***** TEXT PROVIDED *****
And while we’re at it, let’s point out a couple of things that never make it into the mainstream press: this is Nick Counter’s last negotiation. He’s retiring. Rumors have it that he has staked himself on keeping us from “winning” this time out. Looking from the outside, this negotiation appears intensely, almost irrationally personal to him. I find the way that he keeps referring to our guys as slavering zealots ironic in the extreme.

Here’s what’s worth remembering about this leadership:

1. They’ve created our alliance with the Teamsters.

2. They’ve created our alliance with SAG.

3. They’ve done outreach to members on an unprecedented level – gotten people involved in a way, and in numbers, that has never happened before in the WGA.

4. They are the most transparent and accessible leadership I’ve ever seen at the Guild. If I want answers, they’re easy to get. You feel like you need to know something? Email your strike captain AND THEY WILL FIND OUT FOR YOU. I know, cause I do it.

5. They’ve been steadfast in keeping their eyes on what matters.

6. They’ve taken the AMPTP by surprise – when was the last time that happened? -- by convincing them they had until June to stuff their pipelines full. The AMPTP had a false sense of security about a work stoppage – convinced themselves they had lots of time to plan. And our leadership was smart enough to take advantage of that strategically.

What have they done badly? Well, as I said above, I think their PR sucks, and I think they’ve fallen short on mass communication with the membership. But that’s not because they’re hiding anything. The facts are there, but people have to dig too far to find them.

Should we all keep pushing them to be better? Yes, we should. Should we do that by getting involved? Absolutely.

Should we believe everything the press says about them and us? I’d say not. Which brings me to:


HAVE SOME BLOGS
(Can we talk?)

This is the very last thing, I swear – until I finish this other thing I want to post, which is kind of A Guide to What’s Going On Out Here for Your Granny In Topeka, a brief user’s guide on how to explain to ourselves and others what we’re asking for (“how much are we asking for with the internet coverage again?”)
***** SUPPLIED DATA *****
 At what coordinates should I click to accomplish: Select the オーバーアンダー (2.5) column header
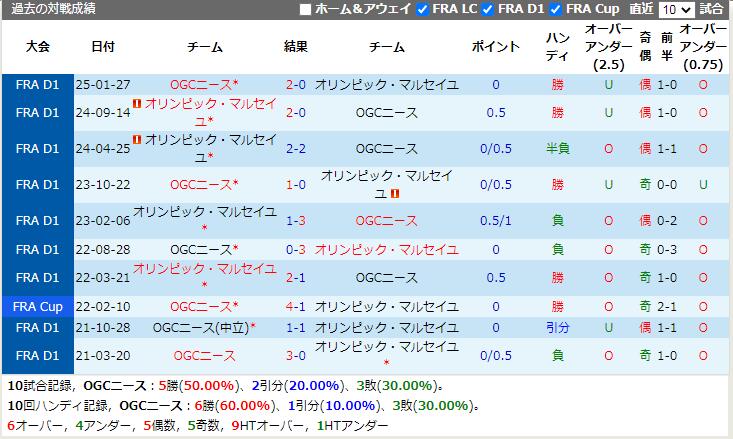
*****
__WORK INSTRUCTIONS__
1. Translate the sentence "They’ve been steadfast in keeping their eyes on what matters." from the WGA strike text into Spanish.
2. Reproduce verbatim everything in the WGA strike text from "1. They’ve created" down to "on what matters.".

__THE ANSWERS__
1. Se han mantenido firmes en no perder de vista lo que importa.

2.
1. They’ve created our alliance with the Teamsters.

2. They’ve created our alliance with SAG.

3. They’ve done outreach to members on an unprecedented level – gotten people involved in a way, and in numbers, that has never happened before in the WGA.

4. They are the most transparent and accessible leadership I’ve ever seen at the Guild. If I want answers, they’re easy to get. You feel like you need to know something? Email your strike captain AND THEY WILL FIND OUT FOR YOU. I know, cause I do it.

5. They’ve been steadfast in keeping their eyes on what matters.